[Your objective]
Return each record shown below exactly, with none omitted.
##### Entries shown
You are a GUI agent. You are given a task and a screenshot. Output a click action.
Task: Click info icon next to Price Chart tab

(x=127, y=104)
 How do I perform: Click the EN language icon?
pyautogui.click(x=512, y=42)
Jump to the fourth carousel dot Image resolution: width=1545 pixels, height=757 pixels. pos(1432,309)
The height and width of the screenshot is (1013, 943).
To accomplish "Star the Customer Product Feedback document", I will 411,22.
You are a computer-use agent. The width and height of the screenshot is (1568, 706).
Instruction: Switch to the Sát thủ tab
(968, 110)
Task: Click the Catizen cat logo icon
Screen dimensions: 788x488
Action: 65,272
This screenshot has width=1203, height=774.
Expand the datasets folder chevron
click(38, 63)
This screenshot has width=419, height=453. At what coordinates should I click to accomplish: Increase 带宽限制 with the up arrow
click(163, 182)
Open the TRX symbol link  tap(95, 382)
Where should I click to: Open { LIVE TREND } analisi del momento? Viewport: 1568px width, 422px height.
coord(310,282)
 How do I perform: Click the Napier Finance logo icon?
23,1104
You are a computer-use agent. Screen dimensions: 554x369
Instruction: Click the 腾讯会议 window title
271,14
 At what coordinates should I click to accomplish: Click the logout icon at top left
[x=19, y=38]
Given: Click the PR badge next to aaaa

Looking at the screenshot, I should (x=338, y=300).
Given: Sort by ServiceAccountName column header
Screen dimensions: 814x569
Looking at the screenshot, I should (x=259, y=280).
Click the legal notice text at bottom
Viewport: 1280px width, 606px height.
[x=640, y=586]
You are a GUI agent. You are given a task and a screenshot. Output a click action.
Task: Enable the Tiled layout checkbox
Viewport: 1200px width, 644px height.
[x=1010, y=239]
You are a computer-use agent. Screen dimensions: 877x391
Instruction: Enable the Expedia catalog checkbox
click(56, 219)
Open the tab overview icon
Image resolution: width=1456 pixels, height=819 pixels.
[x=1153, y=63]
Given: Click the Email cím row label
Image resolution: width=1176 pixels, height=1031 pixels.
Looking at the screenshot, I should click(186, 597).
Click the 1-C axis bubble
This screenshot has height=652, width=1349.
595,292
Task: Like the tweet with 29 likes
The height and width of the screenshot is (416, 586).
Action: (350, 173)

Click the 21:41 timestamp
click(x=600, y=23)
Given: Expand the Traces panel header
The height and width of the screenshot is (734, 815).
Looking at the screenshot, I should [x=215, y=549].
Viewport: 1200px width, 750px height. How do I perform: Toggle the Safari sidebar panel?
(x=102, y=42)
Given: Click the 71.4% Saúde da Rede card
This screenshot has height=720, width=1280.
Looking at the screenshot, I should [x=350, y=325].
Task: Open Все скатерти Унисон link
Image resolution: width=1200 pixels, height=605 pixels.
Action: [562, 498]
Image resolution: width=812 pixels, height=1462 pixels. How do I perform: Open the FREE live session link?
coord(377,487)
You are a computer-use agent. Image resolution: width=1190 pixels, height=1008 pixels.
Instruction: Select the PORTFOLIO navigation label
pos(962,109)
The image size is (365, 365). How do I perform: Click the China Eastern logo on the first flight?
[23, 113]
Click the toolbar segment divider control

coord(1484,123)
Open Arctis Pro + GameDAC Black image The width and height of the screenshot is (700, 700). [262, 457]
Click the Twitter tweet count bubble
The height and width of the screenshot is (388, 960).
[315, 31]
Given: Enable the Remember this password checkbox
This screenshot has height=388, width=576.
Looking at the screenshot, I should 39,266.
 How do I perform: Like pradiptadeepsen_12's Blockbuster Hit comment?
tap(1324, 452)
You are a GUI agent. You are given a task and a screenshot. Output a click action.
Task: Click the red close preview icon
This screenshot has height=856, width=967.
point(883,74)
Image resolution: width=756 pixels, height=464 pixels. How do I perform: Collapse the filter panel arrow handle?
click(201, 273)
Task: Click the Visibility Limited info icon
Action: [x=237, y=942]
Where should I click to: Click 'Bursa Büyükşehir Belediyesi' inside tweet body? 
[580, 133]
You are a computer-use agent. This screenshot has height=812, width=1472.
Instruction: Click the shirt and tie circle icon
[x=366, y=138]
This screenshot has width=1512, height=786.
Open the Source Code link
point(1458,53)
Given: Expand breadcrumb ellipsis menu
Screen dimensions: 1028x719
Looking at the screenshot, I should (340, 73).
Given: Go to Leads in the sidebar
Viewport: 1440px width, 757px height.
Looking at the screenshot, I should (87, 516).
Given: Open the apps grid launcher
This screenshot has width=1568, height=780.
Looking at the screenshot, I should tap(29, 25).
##########
[Solution]
You are a GUI agent. You are given a task and a screenshot. Output a click action.
Task: Click info icon next to Price Chart tab

(x=127, y=104)
 How do I perform: Click the EN language icon?
pyautogui.click(x=512, y=42)
Jump to the fourth carousel dot Image resolution: width=1545 pixels, height=757 pixels. pos(1432,309)
The height and width of the screenshot is (1013, 943).
To accomplish "Star the Customer Product Feedback document", I will 411,22.
You are a computer-use agent. The width and height of the screenshot is (1568, 706).
Instruction: Switch to the Sát thủ tab
(968, 110)
Task: Click the Catizen cat logo icon
Screen dimensions: 788x488
Action: 65,272
This screenshot has width=1203, height=774.
Expand the datasets folder chevron
click(38, 63)
This screenshot has width=419, height=453. At what coordinates should I click to accomplish: Increase 带宽限制 with the up arrow
click(163, 182)
Open the TRX symbol link  tap(95, 382)
Where should I click to: Open { LIVE TREND } analisi del momento? Viewport: 1568px width, 422px height.
coord(310,282)
 How do I perform: Click the Napier Finance logo icon?
23,1104
You are a computer-use agent. Screen dimensions: 554x369
Instruction: Click the 腾讯会议 window title
271,14
 At what coordinates should I click to accomplish: Click the logout icon at top left
[x=19, y=38]
Given: Click the PR badge next to aaaa

Looking at the screenshot, I should (x=338, y=300).
Given: Sort by ServiceAccountName column header
Screen dimensions: 814x569
Looking at the screenshot, I should (x=259, y=280).
Click the legal notice text at bottom
Viewport: 1280px width, 606px height.
[x=640, y=586]
You are a GUI agent. You are given a task and a screenshot. Output a click action.
Task: Enable the Tiled layout checkbox
Viewport: 1200px width, 644px height.
[x=1010, y=239]
You are a computer-use agent. Screen dimensions: 877x391
Instruction: Enable the Expedia catalog checkbox
click(56, 219)
Open the tab overview icon
Image resolution: width=1456 pixels, height=819 pixels.
[x=1153, y=63]
Given: Click the Email cím row label
Image resolution: width=1176 pixels, height=1031 pixels.
Looking at the screenshot, I should click(186, 597).
Click the 1-C axis bubble
This screenshot has height=652, width=1349.
595,292
Task: Like the tweet with 29 likes
The height and width of the screenshot is (416, 586).
Action: (350, 173)

Click the 21:41 timestamp
click(x=600, y=23)
Given: Expand the Traces panel header
The height and width of the screenshot is (734, 815).
Looking at the screenshot, I should [x=215, y=549].
Viewport: 1200px width, 750px height. How do I perform: Toggle the Safari sidebar panel?
(x=102, y=42)
Given: Click the 71.4% Saúde da Rede card
This screenshot has height=720, width=1280.
Looking at the screenshot, I should [x=350, y=325].
Task: Open Все скатерти Унисон link
Image resolution: width=1200 pixels, height=605 pixels.
Action: [562, 498]
Image resolution: width=812 pixels, height=1462 pixels. How do I perform: Open the FREE live session link?
coord(377,487)
You are a computer-use agent. Image resolution: width=1190 pixels, height=1008 pixels.
Instruction: Select the PORTFOLIO navigation label
pos(962,109)
The image size is (365, 365). How do I perform: Click the China Eastern logo on the first flight?
[23, 113]
Click the toolbar segment divider control

coord(1484,123)
Open Arctis Pro + GameDAC Black image The width and height of the screenshot is (700, 700). [262, 457]
Click the Twitter tweet count bubble
The height and width of the screenshot is (388, 960).
[315, 31]
Given: Enable the Remember this password checkbox
This screenshot has height=388, width=576.
Looking at the screenshot, I should 39,266.
 How do I perform: Like pradiptadeepsen_12's Blockbuster Hit comment?
tap(1324, 452)
You are a GUI agent. You are given a task and a screenshot. Output a click action.
Task: Click the red close preview icon
This screenshot has height=856, width=967.
point(883,74)
Image resolution: width=756 pixels, height=464 pixels. How do I perform: Collapse the filter panel arrow handle?
click(201, 273)
Task: Click the Visibility Limited info icon
Action: [x=237, y=942]
Where should I click to: Click 'Bursa Büyükşehir Belediyesi' inside tweet body? 
[580, 133]
You are a computer-use agent. This screenshot has height=812, width=1472.
Instruction: Click the shirt and tie circle icon
[x=366, y=138]
This screenshot has width=1512, height=786.
Open the Source Code link
point(1458,53)
Given: Expand breadcrumb ellipsis menu
Screen dimensions: 1028x719
Looking at the screenshot, I should (340, 73).
Given: Go to Leads in the sidebar
Viewport: 1440px width, 757px height.
Looking at the screenshot, I should (87, 516).
Given: Open the apps grid launcher
This screenshot has width=1568, height=780.
Looking at the screenshot, I should tap(29, 25).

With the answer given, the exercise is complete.